A small notch on the side of the disk identifies that it is writable, detected by a mechanical switch or phototransistor above it; if it is not present, the disk can be written; in the 8-inch disk the notch is covered to enable writing while in the 5¼-inch disk the notch is open to enable writing. Tape may be used over the notch to change the mode of the disk. Punch devices were sold to convert read-only disks to writable ones and enable writing on the unused side of single sided disks; such modified disks became known as flippy disks.
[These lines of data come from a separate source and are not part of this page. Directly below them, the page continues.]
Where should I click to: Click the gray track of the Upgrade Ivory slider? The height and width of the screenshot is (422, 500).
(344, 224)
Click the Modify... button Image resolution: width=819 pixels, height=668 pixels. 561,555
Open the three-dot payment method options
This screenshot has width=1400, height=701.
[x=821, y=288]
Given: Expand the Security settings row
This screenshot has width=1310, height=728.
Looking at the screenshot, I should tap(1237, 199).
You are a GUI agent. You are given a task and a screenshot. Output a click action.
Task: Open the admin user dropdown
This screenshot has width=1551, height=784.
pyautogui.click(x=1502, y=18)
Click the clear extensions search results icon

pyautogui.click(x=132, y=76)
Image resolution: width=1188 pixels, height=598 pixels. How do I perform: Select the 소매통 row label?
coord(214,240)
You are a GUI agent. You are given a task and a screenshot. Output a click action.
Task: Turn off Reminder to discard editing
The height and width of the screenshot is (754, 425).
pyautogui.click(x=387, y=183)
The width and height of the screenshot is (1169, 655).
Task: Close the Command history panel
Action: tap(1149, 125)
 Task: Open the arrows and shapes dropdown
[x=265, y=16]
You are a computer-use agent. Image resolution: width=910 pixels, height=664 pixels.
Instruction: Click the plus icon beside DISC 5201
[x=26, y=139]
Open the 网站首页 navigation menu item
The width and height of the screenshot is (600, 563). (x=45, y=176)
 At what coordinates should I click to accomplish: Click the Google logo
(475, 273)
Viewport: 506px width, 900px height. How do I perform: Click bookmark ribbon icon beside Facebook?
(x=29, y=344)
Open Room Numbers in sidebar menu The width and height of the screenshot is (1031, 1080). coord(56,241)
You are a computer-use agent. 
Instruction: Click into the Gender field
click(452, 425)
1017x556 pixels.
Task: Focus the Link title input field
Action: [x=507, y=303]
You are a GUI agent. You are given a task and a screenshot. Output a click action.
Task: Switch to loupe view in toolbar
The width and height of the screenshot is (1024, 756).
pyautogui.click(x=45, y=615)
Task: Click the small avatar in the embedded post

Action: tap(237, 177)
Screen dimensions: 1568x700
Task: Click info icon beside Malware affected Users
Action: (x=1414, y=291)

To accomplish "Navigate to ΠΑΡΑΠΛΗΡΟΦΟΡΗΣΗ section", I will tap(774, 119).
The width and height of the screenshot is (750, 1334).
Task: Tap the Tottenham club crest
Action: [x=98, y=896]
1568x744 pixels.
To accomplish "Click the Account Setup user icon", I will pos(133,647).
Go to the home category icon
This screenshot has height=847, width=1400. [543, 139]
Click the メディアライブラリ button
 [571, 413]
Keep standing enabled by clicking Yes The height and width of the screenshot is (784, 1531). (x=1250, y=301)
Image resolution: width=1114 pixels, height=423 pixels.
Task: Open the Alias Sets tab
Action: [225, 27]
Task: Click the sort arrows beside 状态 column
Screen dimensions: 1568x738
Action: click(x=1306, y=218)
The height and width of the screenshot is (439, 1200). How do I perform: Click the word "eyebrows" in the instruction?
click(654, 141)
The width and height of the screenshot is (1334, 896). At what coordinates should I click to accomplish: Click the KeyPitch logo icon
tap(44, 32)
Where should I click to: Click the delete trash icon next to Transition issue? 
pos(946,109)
Another LED/photo-transistor pair located near the center of the disk detects the index hole once per rotation in the magnetic disk; it is used to detect the angular start of each track and whether or not the disk is rotating at the correct speed. Early 8‑inch and 5¼‑inch disks had physical holes for each sector and were termed hard sectored disks. Later soft-sectored disks have only one index hole, and sector position is determined by the disk controller or low-level software from patterns marking the start of a sector. Generally, the same drives are used to read and write both types of disks, with only the disks and controllers differing. Some operating systems using soft sectors, such as Apple DOS, do not use the index hole, and the drives designed for such systems often lack the corresponding sensor; this was mainly a hardware cost-saving measure.

3½-inch disk

The core of the 3½-inch disk is the same as the other two disks, but the front has only a label and a small opening for reading and writing data, protected by the shutter—a spring-loaded metal or plastic cover, pushed to the side on entry into the drive. Rather than having a hole in the center, it has a metal hub which mates to the spindle of the drive. Typical 3½-inch disk magnetic coating materials are:

 DD: 2 μm magnetic iron oxide
 HD: 1.2 μm cobalt-doped iron oxide
 ED: 3 μm barium ferrite

Two holes at the bottom left and right indicate whether the disk is write-protected and whether it is high-density; these holes are spaced as far apart as the holes in punched A4 paper, allowing write-protected high-density floppies to be clipped into standard ring binders. The dimensions of the disk shell are not quite square: its width is slightly less than its depth, so that it is impossible to insert the disk into a drive slot sideways (i.e. rotated 90 degrees from the correct shutter-first orientation). A diagonal notch at top right ensures that the disk is inserted into the drive in the correct orientation—not upside down or label-end first—and an arrow at top left indicates direction of insertion. The drive usually has a button that, when pressed, ejects the disk with varying degrees of force, the discrepancy due to the ejection force provided by the spring of the shutter. In IBM PC compatibles, Commodores, Apple II/IIIs, and other non-Apple-Macintosh machines with standard floppy disk drives, a disk may be ejected manually at any time. The drive has a disk-change switch that detects when a disk is ejected or inserted. Failure of this mechanical switch is a common source of disk corruption if a disk is changed and the drive (and hence the operating system) fails to notice.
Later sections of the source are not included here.